Hi folks,
I am trying to create a table for the distribution of mapped RNA sequenced reads across miRBase v.21 for each isomiRs.
I am using contents from this miRBase.mrd file to generate the reads mapped to isomiRs. I have copied the sample output from miRBase.mrd file generated using miRDeep2.
I have written a perl code to identify the isomirs using miRBase.mrd file.
As per the above output, some of the sequenced reads are present in both "ssc-let-7a-1" and "ssc-let-7c".
For example,
seq_3228221_x43
seq_3218517_x44
seq_2697760_x253
Note: seq_3228221 is ID and x43 refers to 43 times this sequence present in the FASTQ file.
I am aware that miRDeep2's mapper file uses following bowtie command "bowtie -p 1 -f -n 0 -e 80 -l 18 -a -m 5 --best --strata " to generate the alignment file. This command allows the same sequence to map to multiple miRNAs.

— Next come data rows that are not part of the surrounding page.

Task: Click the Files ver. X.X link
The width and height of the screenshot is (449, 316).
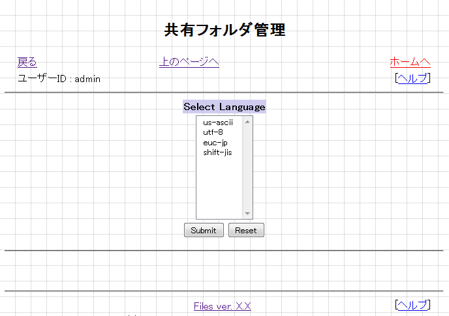Action: click(222, 306)
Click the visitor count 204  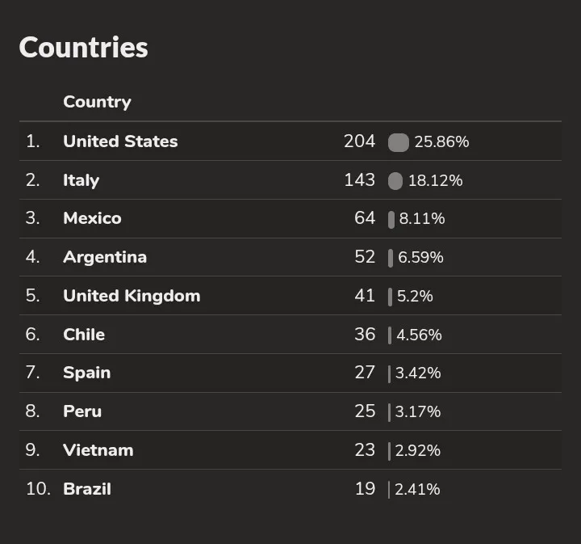pos(359,141)
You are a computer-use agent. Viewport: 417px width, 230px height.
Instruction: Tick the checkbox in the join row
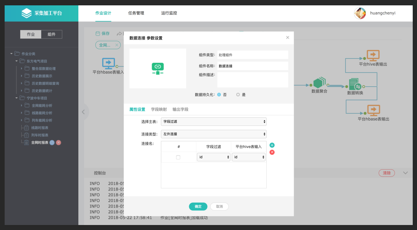(178, 157)
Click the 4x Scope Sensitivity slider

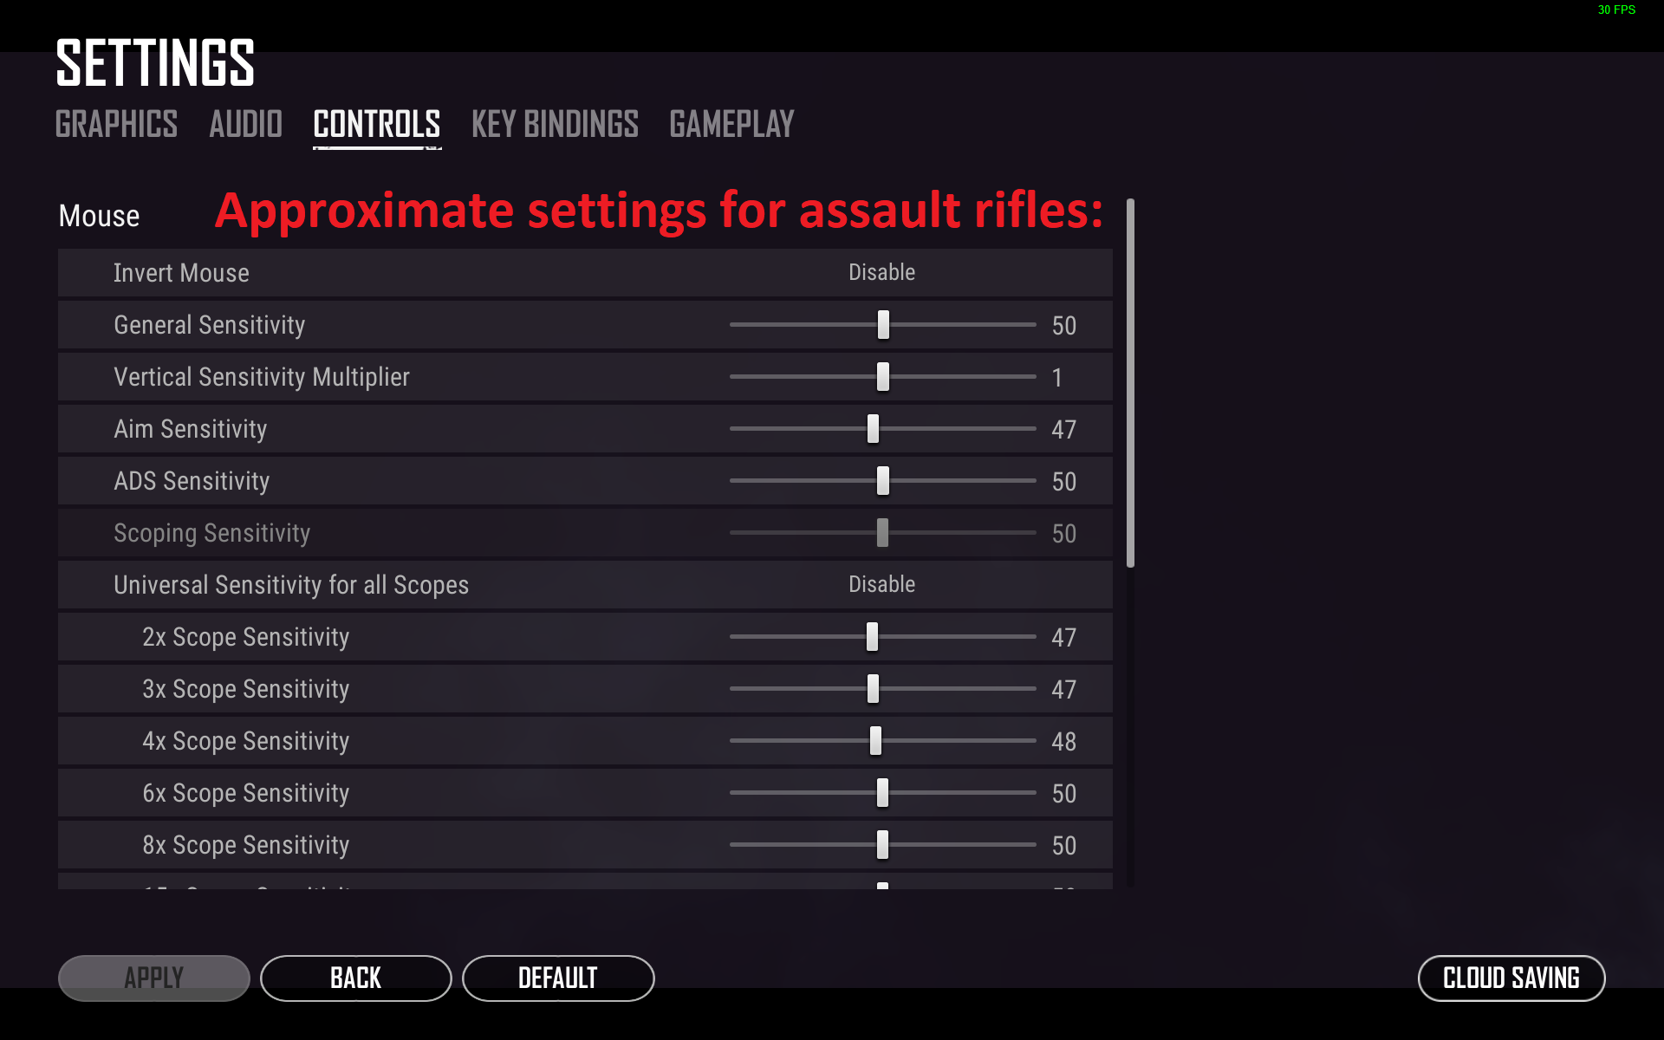pyautogui.click(x=874, y=740)
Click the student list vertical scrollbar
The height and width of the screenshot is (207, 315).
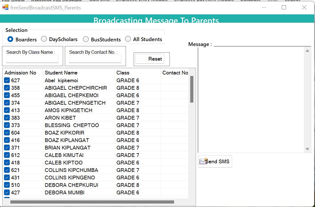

While generating the percentage of mapped reads for all miRNAs, do I need to consider only unique reads (seq_2697760_x253 only once) or reads with multiple matches then it becomes 2*253=506 reads?
For reference, this is the miRDeep2's final read count output file for all miRNAs
I think you should count every read only once. It may map to 100 miRNA, but it is still one read. (I understand you are talking about "sequences" and not reads. I assume that "sequences" are just clustered identical reads, thus the situation doesn't change). The best thing, however, would be to do a very small experiment, if you have time. Try to do the analysis with only 1 sequence (mapping in multiple positions). From there, you will easily understand what is the correct way of treating it.
You will need a higher coverage to validate isomiRs, really higher.